● Task prompt
Pictures are not part of the copy. Write out exactly the lines from the line with "Instruction: Click the" through the end of the entries below.
-- Given data follows --
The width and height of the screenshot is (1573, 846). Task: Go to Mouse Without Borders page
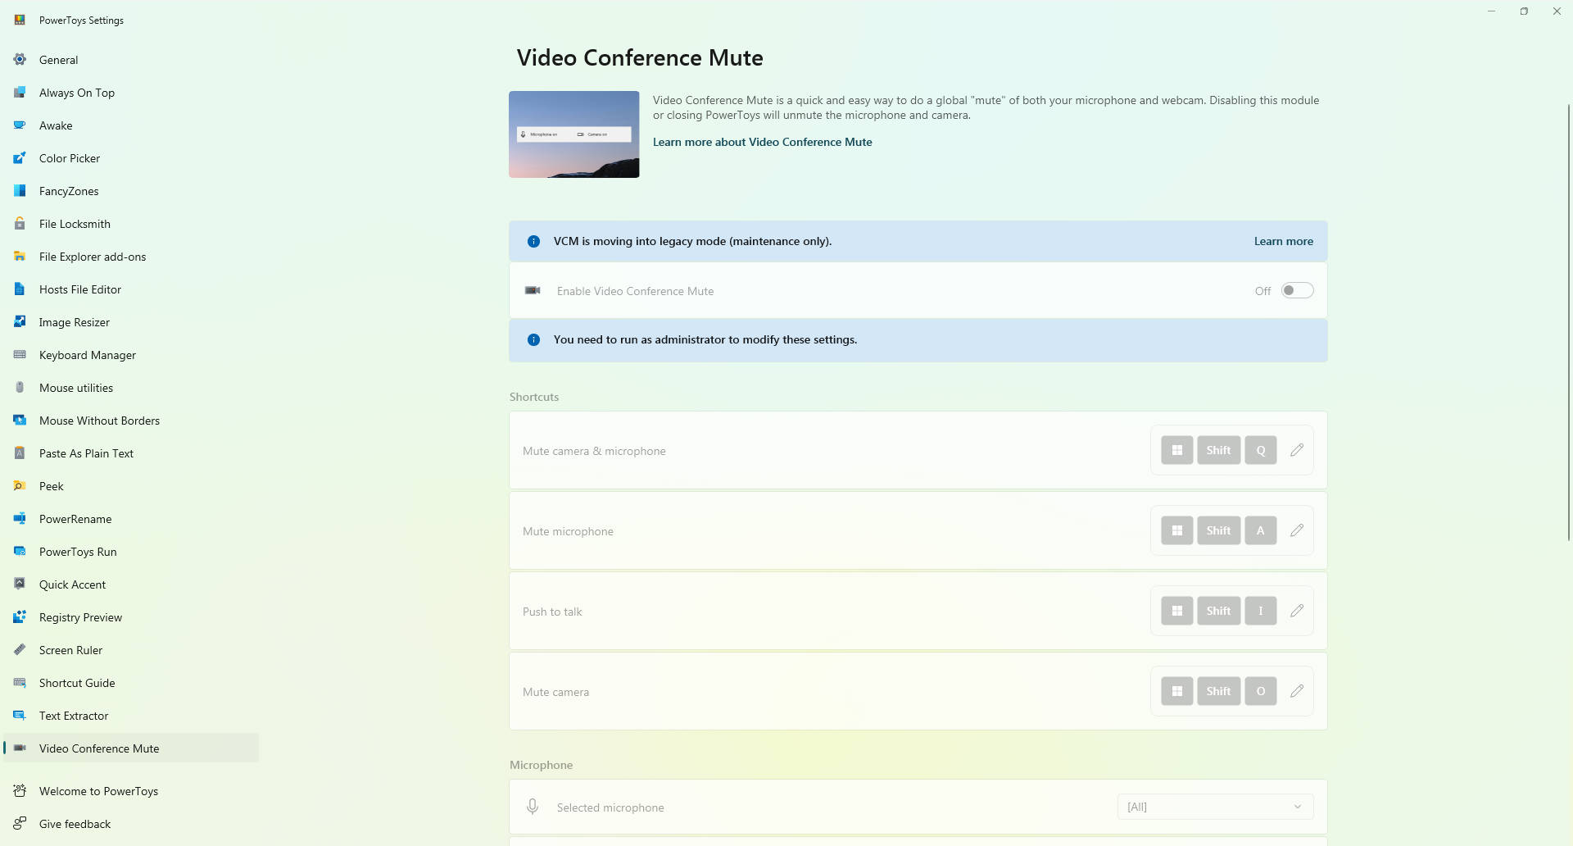99,421
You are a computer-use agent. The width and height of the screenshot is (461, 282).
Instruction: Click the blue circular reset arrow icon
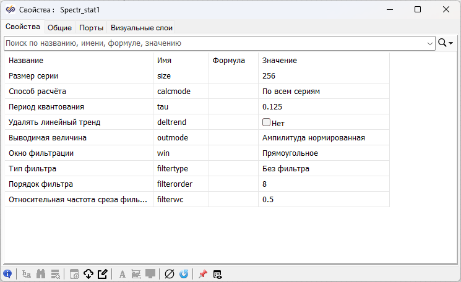tap(184, 274)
-- Given data concluded --
● Exercise output
Instruction: Click the blue circular reset arrow icon
tap(184, 274)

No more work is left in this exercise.